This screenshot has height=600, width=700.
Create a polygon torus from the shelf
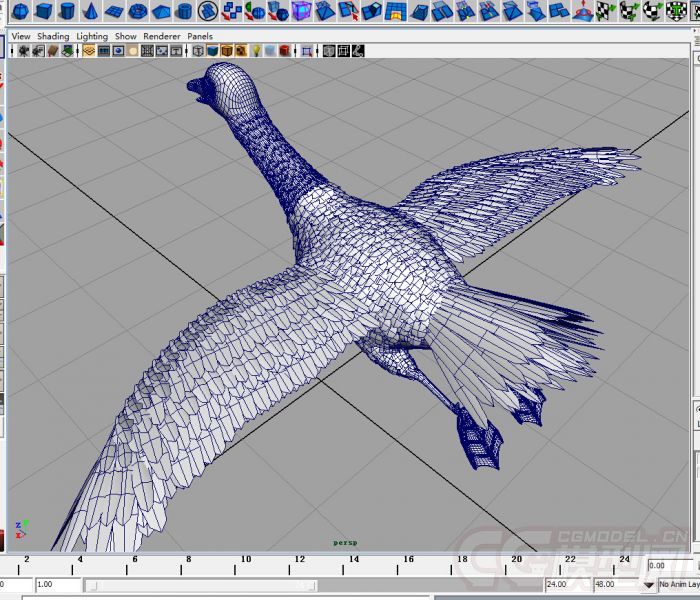click(137, 11)
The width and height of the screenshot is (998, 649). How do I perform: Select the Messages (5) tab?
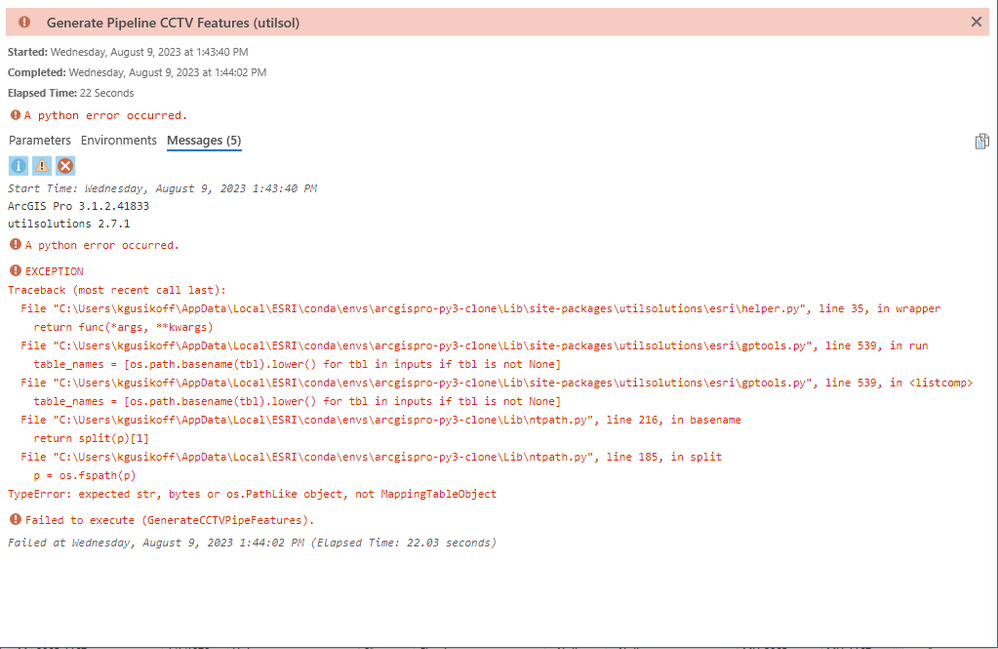click(x=204, y=141)
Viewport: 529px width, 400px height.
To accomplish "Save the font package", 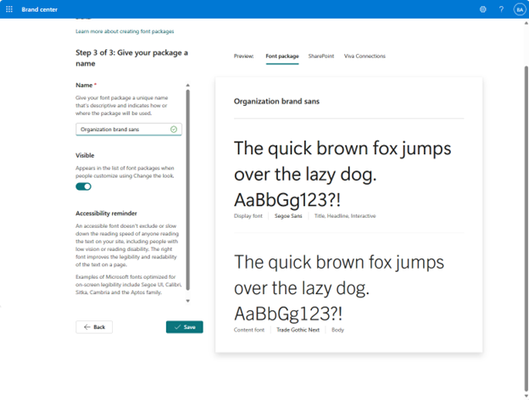I will click(x=185, y=327).
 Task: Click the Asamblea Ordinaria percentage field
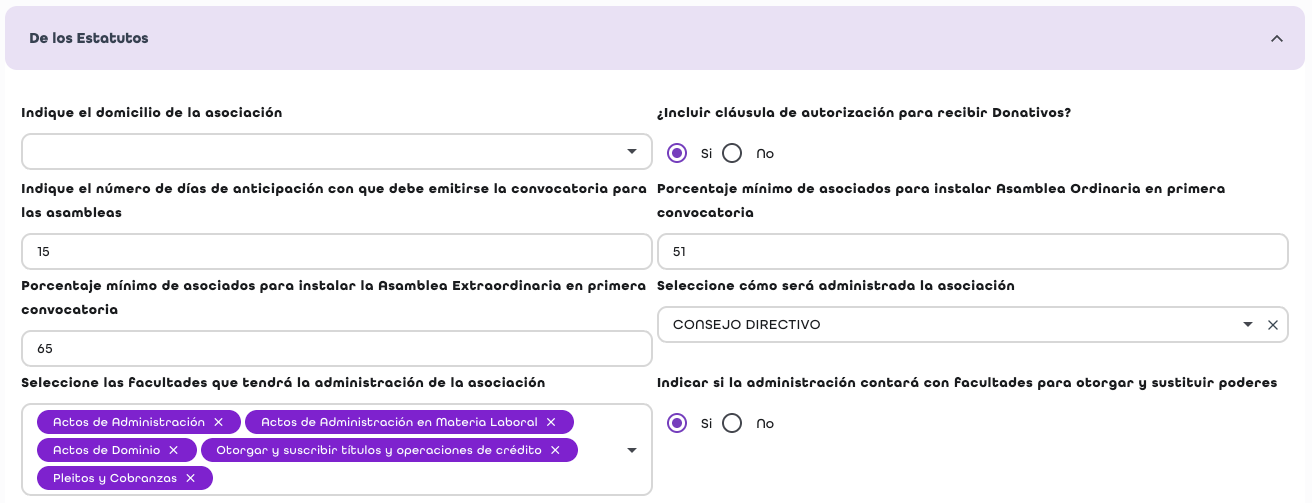point(972,252)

What the task requires
Quote the data verbatim from the line containing "Task: Click the" through the end of the data, both ends included. Omit the pictures from your answer.

Reply
 Task: Click the Asamblea Ordinaria percentage field
point(972,252)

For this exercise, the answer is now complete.